TORONTO: The City of Toronto’s 50 Automated Speed Enforcement (ASE) devices issued a total of 15,175 tickets between August 6 and September 5, the second month of issuing tickets to vehicles travelling in excess of the posted speed limit.
The program began on July 6. During this period, the ASE device on Renforth Drive near Lafferty Street (Ward 2 – Etobicoke Centre) issued the most tickets at 1,534, or 10 per cent of all tickets.
The highest fine of $682 was issued to four vehicles travelling at 86 km/h in 40 km/h speed limit zones by the devices on:
• Royalcrest Road, near Cabernet Circle (Ward 1 – Etobicoke North)

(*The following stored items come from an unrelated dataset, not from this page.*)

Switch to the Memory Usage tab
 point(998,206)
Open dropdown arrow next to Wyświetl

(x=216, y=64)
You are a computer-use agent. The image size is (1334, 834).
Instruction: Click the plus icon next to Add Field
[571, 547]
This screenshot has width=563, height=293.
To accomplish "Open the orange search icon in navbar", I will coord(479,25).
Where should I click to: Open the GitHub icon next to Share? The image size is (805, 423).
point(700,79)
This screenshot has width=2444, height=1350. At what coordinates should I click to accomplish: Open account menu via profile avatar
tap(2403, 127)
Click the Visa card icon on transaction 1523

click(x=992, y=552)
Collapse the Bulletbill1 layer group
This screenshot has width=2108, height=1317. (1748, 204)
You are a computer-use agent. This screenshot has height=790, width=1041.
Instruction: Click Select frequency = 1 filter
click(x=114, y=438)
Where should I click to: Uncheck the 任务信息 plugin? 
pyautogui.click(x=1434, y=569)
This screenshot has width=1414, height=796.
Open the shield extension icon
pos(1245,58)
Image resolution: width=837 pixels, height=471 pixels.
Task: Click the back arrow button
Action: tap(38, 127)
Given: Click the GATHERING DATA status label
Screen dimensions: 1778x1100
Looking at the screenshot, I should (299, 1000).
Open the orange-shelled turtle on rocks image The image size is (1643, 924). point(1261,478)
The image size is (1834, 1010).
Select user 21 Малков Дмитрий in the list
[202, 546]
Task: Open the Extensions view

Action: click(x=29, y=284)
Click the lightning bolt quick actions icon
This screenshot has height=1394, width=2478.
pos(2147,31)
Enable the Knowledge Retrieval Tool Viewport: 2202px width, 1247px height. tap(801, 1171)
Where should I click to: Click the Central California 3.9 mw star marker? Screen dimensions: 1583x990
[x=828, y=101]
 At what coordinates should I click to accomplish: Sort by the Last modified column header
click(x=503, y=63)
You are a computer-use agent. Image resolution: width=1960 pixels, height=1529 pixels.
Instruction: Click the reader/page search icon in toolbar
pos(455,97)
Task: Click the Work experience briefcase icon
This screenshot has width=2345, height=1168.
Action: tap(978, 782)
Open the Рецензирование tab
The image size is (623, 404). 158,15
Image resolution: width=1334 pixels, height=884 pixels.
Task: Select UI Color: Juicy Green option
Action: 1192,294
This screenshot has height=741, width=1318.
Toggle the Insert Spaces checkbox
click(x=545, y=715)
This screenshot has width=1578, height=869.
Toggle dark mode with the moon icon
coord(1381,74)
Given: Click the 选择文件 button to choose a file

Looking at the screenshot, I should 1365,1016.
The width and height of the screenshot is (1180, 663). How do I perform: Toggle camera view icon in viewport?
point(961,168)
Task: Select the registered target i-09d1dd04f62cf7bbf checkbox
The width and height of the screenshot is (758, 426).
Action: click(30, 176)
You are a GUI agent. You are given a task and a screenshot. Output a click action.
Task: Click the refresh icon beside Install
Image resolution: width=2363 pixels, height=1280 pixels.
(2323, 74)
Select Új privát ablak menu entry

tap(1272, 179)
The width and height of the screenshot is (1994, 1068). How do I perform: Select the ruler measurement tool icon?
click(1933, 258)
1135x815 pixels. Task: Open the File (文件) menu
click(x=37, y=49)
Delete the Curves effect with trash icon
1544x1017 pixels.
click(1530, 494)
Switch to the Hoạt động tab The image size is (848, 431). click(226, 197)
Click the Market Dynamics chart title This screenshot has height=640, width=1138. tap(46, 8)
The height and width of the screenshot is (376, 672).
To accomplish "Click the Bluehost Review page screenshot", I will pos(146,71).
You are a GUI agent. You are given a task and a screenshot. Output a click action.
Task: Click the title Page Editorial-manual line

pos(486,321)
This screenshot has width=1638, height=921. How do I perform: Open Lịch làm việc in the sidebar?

• Renforth Drive, near Lafferty Street (Ward 2 – Etobicoke Centre)
• Jameson Avenue, south of Laxton Avenue (Ward 4 – Parkdale-High Park)
• Caledonia Road, north of Rogers Road (Ward 9 – Davenport)
According to the data, the number of repeat offenders during the second month of issuing tickets was 1,198. The three most frequent repeat offenders each received seven tickets for speeding at Bicknell Avenue, south of Avon Drive (Ward 5 – York South-Weston); Caledonia Road, north of Rogers Road (Ward 9 – Davenport) and Murison Boulevard, near Curtis Crescent (Ward 25 – Scarborough-Rouge Park).
During the first month of enforcement, the ASE devices issued a total of 22,301 tickets to speeding vehicles and detected 2,239 repeat offenders.
The total payable fine amount includes a set fine, a victim fine surcharge and court costs. Automated Speed Enforcement tickets do not incur any demerit points and do not affect the driving record.
The 50 devices are installed city-wide on local, collector and arterial roads in Community Safety Zones near schools. Each ward has two ASE devices that capture and record images of speeding vehicles.
Mayor John Tory said: “This data continues to show the need for automated speed enforcement across our city. These speed cameras are focused on roads around schools to help keep kids safe. For drivers, the simplest way to avoid getting a ticket is to slow down.
Deploying automated speed enforcement is just one part of our Vision Zero Road Safety Plan that includes road redesign, lowering speed limits on hundreds of kilometers of streets, and other data-driven interventions.”